■ Work task: Identify, in the records below, every line where the string "group" appears, and copy each such line.
[[ Records supplied, beginning ]]
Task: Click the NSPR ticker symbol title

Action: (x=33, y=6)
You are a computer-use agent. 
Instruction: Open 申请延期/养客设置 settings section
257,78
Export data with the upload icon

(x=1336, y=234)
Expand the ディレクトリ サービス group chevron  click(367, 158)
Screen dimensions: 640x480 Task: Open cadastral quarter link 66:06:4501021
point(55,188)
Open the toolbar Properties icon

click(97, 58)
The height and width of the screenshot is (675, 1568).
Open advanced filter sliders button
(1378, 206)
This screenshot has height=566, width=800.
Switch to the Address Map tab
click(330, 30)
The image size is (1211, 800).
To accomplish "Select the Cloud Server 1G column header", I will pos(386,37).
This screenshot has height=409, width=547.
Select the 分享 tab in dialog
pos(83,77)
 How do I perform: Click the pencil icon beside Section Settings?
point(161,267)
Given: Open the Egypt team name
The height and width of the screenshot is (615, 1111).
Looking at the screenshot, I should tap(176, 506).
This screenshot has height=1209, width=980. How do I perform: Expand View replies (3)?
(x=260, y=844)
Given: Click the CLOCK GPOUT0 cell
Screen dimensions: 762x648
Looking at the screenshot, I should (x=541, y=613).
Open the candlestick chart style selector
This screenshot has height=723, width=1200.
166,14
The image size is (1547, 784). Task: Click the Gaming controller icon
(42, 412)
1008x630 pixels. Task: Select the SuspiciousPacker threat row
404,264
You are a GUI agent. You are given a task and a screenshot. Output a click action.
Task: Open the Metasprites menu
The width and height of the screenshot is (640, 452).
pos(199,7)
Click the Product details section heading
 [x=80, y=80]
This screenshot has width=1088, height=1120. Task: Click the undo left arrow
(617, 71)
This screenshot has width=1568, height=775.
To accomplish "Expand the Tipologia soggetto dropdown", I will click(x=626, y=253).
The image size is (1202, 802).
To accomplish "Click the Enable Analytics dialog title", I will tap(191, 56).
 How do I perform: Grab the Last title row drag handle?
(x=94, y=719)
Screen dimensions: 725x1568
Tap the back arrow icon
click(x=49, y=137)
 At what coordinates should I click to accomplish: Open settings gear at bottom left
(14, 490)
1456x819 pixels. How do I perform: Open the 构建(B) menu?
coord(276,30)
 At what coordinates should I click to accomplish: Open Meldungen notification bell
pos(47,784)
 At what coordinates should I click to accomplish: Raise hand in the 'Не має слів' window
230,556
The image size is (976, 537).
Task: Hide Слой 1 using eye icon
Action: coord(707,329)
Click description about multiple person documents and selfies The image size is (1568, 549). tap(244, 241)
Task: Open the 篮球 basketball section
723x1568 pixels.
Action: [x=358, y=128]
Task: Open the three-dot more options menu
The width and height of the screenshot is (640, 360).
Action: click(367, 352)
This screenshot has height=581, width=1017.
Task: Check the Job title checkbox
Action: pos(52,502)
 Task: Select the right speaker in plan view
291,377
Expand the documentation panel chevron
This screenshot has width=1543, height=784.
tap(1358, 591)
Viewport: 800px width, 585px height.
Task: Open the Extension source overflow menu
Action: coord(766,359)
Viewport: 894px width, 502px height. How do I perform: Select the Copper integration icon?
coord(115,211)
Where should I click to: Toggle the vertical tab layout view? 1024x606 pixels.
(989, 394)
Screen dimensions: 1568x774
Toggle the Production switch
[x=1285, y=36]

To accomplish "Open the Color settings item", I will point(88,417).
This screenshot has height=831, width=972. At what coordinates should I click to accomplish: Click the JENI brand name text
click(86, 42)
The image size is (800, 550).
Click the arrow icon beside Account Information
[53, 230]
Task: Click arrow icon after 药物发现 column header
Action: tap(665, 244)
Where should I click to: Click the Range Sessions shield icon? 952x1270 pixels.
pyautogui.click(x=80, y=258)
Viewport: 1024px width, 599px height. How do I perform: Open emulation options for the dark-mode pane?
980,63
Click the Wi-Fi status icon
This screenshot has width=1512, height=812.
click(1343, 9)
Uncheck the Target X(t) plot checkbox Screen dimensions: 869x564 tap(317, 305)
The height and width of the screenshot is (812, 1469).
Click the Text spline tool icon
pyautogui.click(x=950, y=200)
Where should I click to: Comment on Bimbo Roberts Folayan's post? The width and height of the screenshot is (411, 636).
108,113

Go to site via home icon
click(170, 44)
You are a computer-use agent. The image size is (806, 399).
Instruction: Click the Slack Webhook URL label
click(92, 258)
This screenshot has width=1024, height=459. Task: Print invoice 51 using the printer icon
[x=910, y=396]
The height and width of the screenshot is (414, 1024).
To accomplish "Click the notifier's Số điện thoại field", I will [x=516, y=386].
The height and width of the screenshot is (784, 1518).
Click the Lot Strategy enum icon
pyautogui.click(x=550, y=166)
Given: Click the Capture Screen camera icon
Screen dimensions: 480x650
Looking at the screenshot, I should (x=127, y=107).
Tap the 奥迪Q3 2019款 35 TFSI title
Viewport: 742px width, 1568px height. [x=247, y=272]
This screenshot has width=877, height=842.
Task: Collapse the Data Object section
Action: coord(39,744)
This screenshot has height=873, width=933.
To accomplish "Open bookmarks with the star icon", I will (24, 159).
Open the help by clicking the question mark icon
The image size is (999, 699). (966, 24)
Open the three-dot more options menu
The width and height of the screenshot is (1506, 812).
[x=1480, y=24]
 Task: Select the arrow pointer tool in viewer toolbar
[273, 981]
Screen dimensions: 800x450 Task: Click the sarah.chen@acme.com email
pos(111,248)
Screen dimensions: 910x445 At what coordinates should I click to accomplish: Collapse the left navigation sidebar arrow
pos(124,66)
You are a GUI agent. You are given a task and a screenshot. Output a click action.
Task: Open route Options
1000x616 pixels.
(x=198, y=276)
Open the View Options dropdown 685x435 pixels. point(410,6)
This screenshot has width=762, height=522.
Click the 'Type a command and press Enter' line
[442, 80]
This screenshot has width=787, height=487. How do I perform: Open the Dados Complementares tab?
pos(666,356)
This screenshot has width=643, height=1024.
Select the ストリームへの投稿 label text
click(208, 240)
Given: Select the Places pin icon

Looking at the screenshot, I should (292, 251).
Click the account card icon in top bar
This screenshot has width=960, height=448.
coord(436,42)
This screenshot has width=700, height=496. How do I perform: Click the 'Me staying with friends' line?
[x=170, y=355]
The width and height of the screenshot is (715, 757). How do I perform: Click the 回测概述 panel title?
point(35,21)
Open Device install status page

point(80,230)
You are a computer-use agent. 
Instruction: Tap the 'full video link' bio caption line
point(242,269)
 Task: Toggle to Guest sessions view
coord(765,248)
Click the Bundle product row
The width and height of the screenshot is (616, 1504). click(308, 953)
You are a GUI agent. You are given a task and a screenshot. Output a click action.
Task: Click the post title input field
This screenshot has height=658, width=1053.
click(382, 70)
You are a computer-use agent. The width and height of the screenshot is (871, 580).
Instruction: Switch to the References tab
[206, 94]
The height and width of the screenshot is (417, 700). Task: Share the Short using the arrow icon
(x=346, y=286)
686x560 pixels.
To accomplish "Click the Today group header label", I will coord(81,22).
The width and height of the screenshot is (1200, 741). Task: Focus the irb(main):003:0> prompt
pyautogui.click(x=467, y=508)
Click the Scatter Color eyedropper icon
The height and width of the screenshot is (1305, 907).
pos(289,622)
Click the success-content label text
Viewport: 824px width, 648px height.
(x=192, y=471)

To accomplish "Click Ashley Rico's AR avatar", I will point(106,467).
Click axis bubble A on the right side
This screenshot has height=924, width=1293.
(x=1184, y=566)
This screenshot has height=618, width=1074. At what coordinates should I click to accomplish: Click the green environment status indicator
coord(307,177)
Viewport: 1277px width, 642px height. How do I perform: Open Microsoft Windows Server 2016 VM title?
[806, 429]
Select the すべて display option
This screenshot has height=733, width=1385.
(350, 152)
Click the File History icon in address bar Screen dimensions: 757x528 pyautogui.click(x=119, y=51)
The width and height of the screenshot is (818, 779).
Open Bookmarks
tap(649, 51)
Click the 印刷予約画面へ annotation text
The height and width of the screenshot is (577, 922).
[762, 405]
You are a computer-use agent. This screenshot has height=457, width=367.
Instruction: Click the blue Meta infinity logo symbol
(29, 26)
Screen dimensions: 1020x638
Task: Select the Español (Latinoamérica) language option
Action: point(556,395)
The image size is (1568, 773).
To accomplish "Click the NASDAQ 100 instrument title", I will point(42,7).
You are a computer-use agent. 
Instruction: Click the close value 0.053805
[[ Records supplied, end ]]
■ Finished task:
Expand the ディレクトリ サービス group chevron  click(367, 158)
To accomplish "Click the Today group header label", I will coord(81,22).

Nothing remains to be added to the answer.